For a small cap, the answer usually involves some combination of equity issuance, project finance, and partner capital, each of which carries dilution or leverage consequences that shareholders should watch. The presence of prominent figures on the board may ease access to capital, but access is not the same as cost, and the terms on which CleanCore raises money will determine whether the eventual revenue accrues to shareholders or to lenders and partners. We would keep a close eye on the funding structure of subsequent phases, because in infrastructure the winner is often not whoever announces the most megawatts but whoever finances them most cheaply.

West Texas and the Power Math

Location is not incidental here. West Texas has become a magnet for AI data center development for a simple reason: power. The region offers abundant, relatively inexpensive electricity, significant renewable generation, and land at a fraction of coastal prices. In a world where the binding constraint on AI is increasingly the grid, siting a campus where power is plentiful is the single most important decision a developer makes, and West Texas checks the box more convincingly than most alternatives.

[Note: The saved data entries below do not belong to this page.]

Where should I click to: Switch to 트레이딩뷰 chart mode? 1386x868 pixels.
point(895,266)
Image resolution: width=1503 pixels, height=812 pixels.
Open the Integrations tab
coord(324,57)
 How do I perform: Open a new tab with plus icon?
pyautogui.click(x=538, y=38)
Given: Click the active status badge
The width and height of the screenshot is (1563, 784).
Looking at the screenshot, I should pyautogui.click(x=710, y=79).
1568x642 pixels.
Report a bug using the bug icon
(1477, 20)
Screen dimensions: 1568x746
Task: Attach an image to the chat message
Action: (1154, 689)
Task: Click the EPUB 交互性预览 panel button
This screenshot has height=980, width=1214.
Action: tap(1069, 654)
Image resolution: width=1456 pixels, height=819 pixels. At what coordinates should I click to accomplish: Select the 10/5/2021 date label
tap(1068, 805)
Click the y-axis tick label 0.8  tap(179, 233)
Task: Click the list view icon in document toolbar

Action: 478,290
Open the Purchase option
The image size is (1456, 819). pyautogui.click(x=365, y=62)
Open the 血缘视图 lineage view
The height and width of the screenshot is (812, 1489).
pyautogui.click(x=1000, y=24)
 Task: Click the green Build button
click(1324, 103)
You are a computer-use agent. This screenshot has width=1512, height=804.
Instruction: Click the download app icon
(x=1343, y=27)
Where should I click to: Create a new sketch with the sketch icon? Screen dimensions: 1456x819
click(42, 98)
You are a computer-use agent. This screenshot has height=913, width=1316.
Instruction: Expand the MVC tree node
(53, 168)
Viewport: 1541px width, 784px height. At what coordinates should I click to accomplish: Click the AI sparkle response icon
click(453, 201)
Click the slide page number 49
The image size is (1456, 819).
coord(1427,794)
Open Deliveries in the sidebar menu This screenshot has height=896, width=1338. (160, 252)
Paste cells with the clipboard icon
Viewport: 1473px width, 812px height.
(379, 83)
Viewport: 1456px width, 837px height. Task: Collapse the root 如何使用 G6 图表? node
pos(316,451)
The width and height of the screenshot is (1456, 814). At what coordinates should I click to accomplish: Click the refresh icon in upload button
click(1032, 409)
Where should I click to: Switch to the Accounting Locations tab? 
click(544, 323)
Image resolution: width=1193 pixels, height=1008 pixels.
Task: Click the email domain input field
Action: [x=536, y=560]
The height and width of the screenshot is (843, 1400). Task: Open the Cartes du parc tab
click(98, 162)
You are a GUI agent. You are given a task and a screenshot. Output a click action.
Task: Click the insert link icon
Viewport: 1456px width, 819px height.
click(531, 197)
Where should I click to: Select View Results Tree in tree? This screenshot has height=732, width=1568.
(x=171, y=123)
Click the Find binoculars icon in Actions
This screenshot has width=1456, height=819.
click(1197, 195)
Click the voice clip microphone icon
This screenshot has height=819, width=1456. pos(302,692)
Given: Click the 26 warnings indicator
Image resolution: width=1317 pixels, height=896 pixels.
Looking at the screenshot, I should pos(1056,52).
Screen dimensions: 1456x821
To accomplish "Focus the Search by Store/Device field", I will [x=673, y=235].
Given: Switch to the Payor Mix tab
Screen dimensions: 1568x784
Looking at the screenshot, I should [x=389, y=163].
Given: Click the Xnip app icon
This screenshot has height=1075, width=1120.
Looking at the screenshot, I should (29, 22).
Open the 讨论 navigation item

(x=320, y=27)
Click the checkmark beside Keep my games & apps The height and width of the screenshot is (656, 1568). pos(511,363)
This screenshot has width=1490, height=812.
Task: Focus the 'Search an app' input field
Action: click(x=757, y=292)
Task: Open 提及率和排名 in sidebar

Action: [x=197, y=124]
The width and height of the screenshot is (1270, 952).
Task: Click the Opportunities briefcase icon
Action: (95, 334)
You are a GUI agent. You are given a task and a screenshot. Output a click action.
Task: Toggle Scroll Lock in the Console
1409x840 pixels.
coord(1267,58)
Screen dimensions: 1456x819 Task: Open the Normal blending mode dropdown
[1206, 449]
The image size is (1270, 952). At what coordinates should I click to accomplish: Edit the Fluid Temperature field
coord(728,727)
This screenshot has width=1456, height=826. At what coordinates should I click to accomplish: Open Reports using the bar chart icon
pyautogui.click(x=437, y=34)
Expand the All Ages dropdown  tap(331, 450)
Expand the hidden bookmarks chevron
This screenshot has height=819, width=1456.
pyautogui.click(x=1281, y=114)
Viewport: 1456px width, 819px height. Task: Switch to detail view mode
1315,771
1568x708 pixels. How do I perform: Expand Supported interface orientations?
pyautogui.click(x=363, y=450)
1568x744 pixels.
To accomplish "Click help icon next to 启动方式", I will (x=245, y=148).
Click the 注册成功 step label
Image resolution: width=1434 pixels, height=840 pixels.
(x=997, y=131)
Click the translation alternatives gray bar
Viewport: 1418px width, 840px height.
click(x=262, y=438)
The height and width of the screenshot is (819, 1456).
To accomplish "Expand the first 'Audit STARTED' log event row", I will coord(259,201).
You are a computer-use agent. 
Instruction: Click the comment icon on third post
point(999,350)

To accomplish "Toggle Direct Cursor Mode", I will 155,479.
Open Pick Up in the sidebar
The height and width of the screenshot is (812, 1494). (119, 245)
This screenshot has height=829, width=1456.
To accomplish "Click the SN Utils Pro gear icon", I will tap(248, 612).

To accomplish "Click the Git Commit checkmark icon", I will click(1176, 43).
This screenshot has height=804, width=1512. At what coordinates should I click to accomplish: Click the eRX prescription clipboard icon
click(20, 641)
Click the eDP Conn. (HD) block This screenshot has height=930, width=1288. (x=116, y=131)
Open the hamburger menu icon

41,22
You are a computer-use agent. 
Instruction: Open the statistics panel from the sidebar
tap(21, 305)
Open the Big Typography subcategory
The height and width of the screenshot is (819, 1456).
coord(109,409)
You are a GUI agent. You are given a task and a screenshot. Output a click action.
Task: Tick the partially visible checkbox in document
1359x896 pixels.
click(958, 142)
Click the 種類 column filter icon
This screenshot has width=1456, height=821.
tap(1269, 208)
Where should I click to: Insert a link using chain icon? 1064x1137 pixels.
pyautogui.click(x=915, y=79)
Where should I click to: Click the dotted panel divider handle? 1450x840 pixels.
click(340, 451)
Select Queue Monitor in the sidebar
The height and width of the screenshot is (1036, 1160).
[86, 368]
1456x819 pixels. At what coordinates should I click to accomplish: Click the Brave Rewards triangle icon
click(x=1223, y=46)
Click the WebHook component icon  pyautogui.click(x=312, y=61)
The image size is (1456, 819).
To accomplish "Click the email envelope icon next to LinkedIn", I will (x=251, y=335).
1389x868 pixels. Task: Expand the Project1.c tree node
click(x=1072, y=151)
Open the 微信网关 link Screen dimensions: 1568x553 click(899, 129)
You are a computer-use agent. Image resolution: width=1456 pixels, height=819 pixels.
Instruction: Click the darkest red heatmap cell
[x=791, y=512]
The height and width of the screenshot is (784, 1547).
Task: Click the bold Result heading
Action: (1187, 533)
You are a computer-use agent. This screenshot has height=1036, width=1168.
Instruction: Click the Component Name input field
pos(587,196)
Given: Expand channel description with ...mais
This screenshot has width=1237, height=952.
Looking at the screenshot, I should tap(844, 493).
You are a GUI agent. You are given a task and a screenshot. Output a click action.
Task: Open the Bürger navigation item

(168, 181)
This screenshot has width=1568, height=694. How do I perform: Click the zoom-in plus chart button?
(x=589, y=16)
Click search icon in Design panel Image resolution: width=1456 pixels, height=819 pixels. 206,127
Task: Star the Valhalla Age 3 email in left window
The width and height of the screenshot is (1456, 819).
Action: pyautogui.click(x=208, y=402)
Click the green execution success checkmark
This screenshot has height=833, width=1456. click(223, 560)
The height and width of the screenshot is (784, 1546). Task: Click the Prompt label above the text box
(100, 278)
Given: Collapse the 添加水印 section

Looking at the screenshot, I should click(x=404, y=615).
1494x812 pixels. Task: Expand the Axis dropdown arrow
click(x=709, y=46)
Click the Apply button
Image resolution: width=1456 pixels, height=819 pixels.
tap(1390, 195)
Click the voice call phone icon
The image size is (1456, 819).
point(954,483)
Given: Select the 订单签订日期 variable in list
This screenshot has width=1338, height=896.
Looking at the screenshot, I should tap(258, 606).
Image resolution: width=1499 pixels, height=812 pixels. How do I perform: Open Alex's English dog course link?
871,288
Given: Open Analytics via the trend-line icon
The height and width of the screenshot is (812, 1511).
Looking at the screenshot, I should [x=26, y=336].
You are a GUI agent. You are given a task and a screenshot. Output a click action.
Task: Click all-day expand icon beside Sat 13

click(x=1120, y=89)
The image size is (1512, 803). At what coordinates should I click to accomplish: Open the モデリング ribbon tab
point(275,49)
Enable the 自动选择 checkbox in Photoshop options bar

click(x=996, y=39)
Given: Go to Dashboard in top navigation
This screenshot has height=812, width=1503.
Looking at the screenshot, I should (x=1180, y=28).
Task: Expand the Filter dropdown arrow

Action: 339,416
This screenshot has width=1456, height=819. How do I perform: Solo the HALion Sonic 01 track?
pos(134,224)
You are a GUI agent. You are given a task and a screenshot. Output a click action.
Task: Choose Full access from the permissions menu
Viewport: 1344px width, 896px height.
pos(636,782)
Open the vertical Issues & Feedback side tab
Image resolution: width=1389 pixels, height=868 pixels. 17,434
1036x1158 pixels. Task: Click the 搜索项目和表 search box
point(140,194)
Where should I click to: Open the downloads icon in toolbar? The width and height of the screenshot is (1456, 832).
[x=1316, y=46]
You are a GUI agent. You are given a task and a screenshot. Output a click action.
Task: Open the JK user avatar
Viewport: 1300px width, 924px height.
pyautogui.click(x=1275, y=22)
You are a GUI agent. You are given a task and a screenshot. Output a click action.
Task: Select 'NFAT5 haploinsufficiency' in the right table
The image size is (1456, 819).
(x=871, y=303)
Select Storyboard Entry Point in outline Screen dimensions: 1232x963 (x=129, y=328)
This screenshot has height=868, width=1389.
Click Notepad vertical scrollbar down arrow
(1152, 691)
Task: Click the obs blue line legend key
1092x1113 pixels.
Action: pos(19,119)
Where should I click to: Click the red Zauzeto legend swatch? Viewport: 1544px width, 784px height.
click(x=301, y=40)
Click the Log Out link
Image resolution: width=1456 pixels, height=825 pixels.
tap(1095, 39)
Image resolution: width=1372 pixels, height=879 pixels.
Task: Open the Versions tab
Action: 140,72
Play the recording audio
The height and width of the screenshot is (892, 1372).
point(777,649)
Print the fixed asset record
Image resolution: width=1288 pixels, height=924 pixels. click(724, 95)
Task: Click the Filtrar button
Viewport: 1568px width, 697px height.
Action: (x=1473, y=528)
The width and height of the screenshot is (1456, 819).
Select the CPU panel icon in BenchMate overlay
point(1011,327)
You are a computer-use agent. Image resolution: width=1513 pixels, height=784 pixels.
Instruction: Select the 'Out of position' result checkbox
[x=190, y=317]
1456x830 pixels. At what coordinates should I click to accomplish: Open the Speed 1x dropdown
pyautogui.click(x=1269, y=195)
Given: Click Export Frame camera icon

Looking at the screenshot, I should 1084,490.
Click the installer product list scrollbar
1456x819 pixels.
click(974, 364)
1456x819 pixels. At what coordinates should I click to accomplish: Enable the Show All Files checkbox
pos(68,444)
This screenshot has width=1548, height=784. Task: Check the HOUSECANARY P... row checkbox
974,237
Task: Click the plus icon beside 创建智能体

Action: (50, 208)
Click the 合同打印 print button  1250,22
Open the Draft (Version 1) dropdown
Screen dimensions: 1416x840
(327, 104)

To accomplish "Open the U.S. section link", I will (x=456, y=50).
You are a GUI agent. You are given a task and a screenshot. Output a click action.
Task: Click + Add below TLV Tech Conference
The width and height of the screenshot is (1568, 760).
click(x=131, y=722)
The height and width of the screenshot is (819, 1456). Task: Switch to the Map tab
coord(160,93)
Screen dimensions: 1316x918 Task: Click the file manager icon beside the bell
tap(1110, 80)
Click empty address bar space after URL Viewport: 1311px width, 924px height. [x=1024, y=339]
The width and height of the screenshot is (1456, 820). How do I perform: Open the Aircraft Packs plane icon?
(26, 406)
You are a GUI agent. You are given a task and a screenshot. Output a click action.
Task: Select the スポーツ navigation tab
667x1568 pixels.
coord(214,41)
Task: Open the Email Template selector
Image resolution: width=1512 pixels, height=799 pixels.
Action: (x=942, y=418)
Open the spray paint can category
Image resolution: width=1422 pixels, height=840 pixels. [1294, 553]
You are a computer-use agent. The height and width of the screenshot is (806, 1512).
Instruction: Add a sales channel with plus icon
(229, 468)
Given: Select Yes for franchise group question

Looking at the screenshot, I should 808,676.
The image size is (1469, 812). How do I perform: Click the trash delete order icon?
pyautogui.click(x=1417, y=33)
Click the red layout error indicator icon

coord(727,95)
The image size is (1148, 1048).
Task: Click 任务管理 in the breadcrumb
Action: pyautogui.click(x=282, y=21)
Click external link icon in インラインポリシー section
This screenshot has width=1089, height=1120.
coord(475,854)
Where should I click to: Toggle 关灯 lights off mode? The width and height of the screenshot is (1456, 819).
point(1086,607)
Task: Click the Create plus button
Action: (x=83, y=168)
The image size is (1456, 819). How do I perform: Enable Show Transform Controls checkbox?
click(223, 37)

That said, the same factors draw intense competition. Every developer chasing the AI buildout understands the West Texas power advantage, which means interconnection queues lengthen, the best sites get claimed, and grid operators face mounting strain from the concentration of large loads. A location advantage that everyone recognizes is only a durable advantage for those who secured their position early and locked in firm power. CleanCore's ability to translate a good address into a running facility will depend on how solid its interconnection and power arrangements actually are beneath the headline capacity number.

Why Small Caps Are Chasing the Buildout

CleanCore is one of a growing cohort of smaller companies repositioning around AI infrastructure, and the trend is easy to understand. The demand narrative is powerful, the capital markets are receptive to compute stories, and a credible data center pipeline can transform a company's valuation in a way that its legacy business never could. For management teams and investors alike, the pull toward the AI buildout is close to irresistible, and announcements like this one are the result.

We would counsel discipline in reading them. The distinction that matters is between companies assembling the unglamorous fundamentals, secured power, firm interconnection, real tenant demand, and committed financing, and those whose data center ambitions rest mainly on a press release and a partner's promises. CleanCore's July transaction is a genuine closing rather than a mere letter of intent, which puts it ahead of pure speculation. Whether it becomes a durable infrastructure business or a cautionary tale about a pivot that outran its balance sheet will be answered not by this announcement but by the megawatts it actually energizes.